4. Sie äußerten in einem Kulturgespräch mit dem SWR2, dass viele junge Schriftsteller gerade das Gefühl hätten, „es gäbe gerade wichtiger Dinge als die Tagesarbeit am Roman“. Bedeutet dies, dass Sie die Arbeit an fiktiven Romanen erst einmal einstellen?
 

Das nicht. Es bedeutet aber, dass wir uns als AutorInnen die Fragen stellen müssen: Kann ich etwas beitragen? Kann ich mich einmischen? Ich bin froh über die vielen Teilnehmer, weil diese mit der Arbeit, die sie investiert haben, mehrere tausend Euro erarbeitet haben, die wir für Flüchtlingshilfe spenden konnten. Froh bin ich auch, dass der Suhrkamp Verlag bereit war, dieses Buch zu realisieren. Ich finde, dass ist ein guter Grund, mal für ein paar Monate nicht am aktuellen Roman zu schreiben, sondern sich für einen Augenblick mit der Katastrophe zu beschäftigen, die gerade stattfindet. (Und damit meine ich, dass Flüchtlingsheime angezündet werden, hier in Leipzig Menschen nachts Schweine vor eine Moschee legen und somit Angst verbreiten wollen.

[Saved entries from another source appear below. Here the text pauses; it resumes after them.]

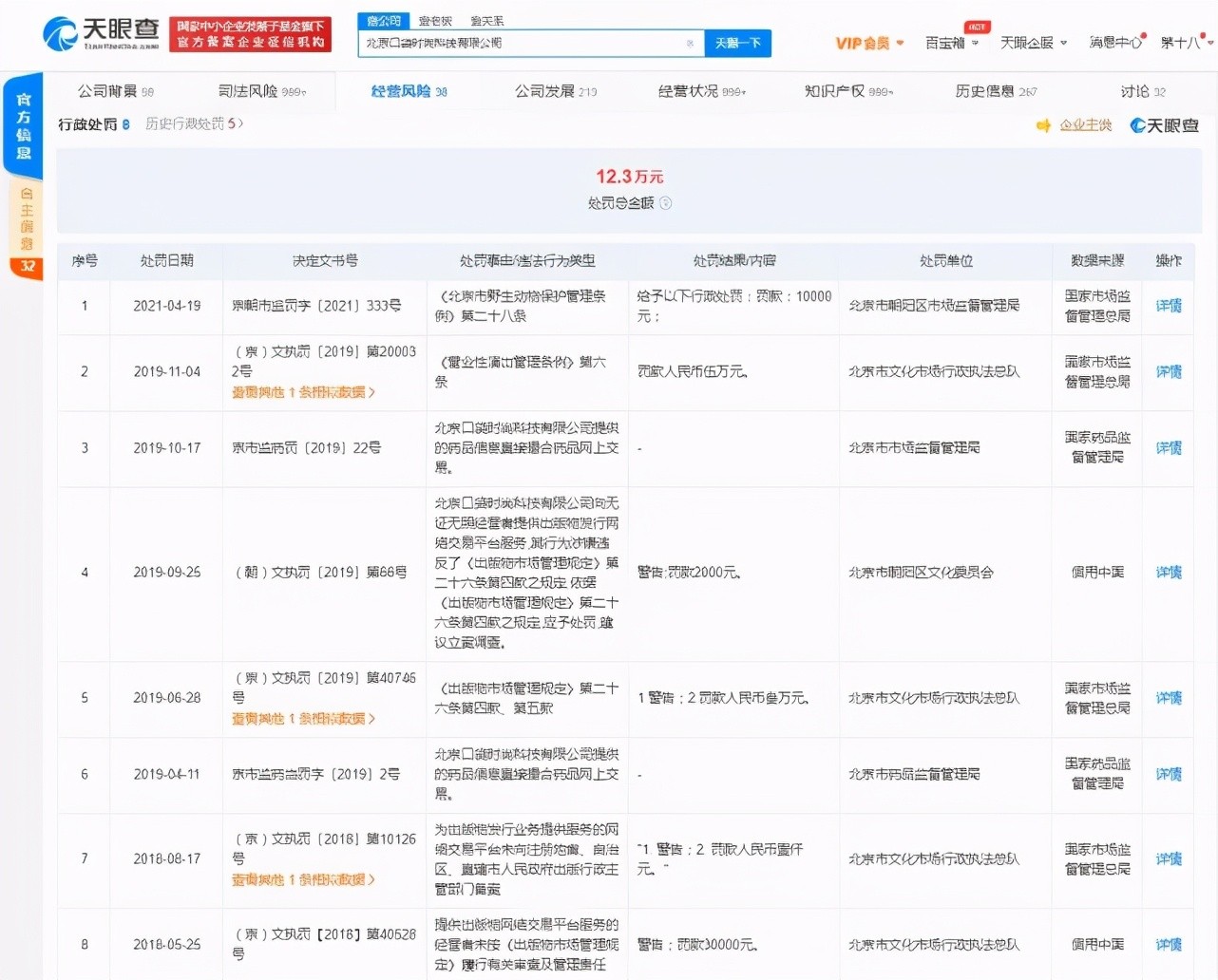Open the orange 自主信息 sidebar tab
Screen dimensions: 1218x980
(26, 228)
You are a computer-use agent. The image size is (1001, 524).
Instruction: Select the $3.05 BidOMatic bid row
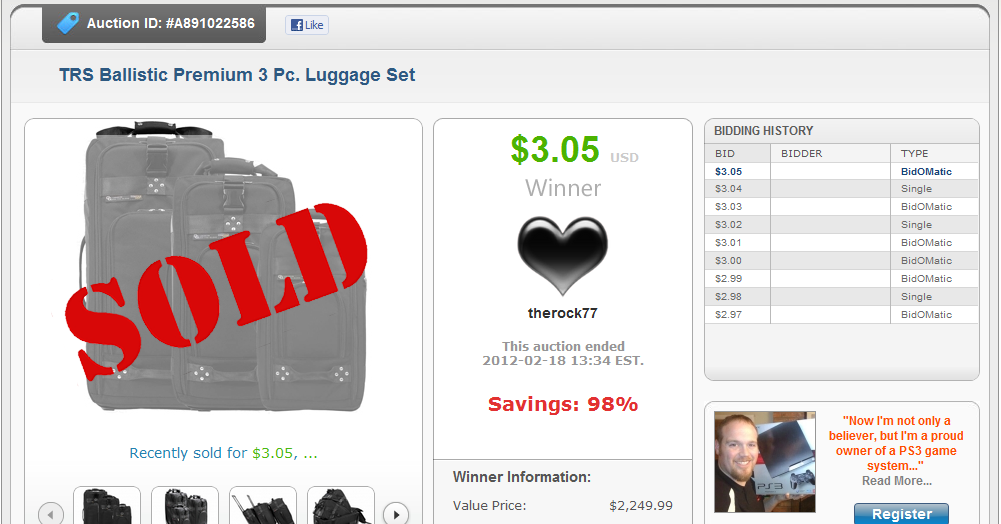[841, 172]
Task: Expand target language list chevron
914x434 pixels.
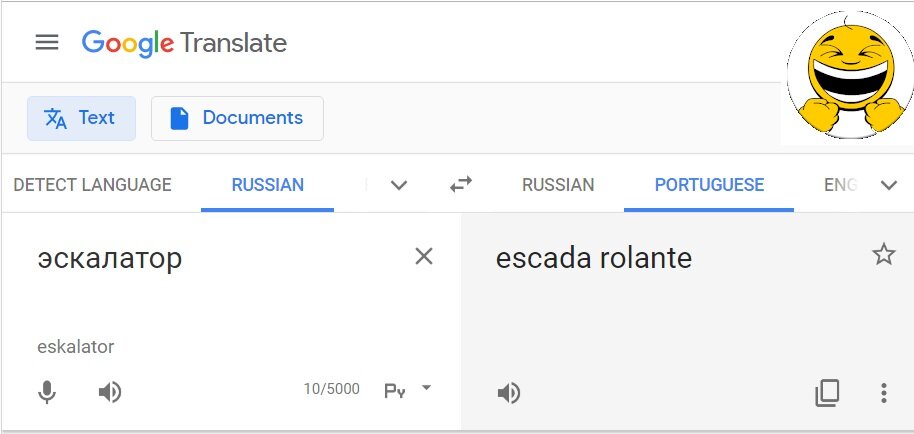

Das widert mich an.)
 
5. Welche Autoren waren oder sind für Sie Vorbilder?
 

Per Petterson ist einer der großartigsten Autoren, die ich kenne. Gerade lese ich Ut og stjele hester zum dritten Mal. Und ich weiß jetzt schon, dass ich dieses Buch noch oft in die Hand nehmen werde in den nächsten Jahren. Allgemein bewundere ich Autorinnen und Autoren, die es schaffen, regelmäßig ein neues Buch zu veröffentlichen. Es gibt nicht schwierigeres, als einen Roman nicht nur zu beginnen, sondern auch erfolgreich abzuschließen. Eine Aufgabe, der ich mich jeden Tag stelle, die aber oft frustrierend ist.
 
+1: Vorausgesetzt, Sie könnten Ihre Karriere noch einmal ganz von vorn beginnen. Würden Sie den Beruf des Schriftstellers wieder gehen oder hätten Sie einen anderen Weg eingeschlagen?
 

Auf keinen Fall. Schreiben ist ein großes Glück. Es hilft mir, mich in der Welt, in der ich lebe, zurecht zu finden. Was kann es Schöneres geben, als abends einzuschlafen mit dem Gefühl ein paar gute Seiten geschrieben zu haben?